(Task details): In the entries below, replace each occurrence of "screenshot" with "frame" and leave all other text unchanged.

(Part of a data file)
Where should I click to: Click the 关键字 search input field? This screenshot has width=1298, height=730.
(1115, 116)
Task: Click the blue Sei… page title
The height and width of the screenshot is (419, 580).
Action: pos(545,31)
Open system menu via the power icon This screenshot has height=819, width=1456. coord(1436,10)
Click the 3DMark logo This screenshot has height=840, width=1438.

(Result):
Where should I click to: Click the 关键字 search input field? This frame has width=1298, height=730.
(1115, 116)
Task: Click the blue Sei… page title
The height and width of the frame is (419, 580).
Action: pos(545,31)
Open system menu via the power icon This frame has height=819, width=1456. coord(1436,10)
Click the 3DMark logo This frame has height=840, width=1438.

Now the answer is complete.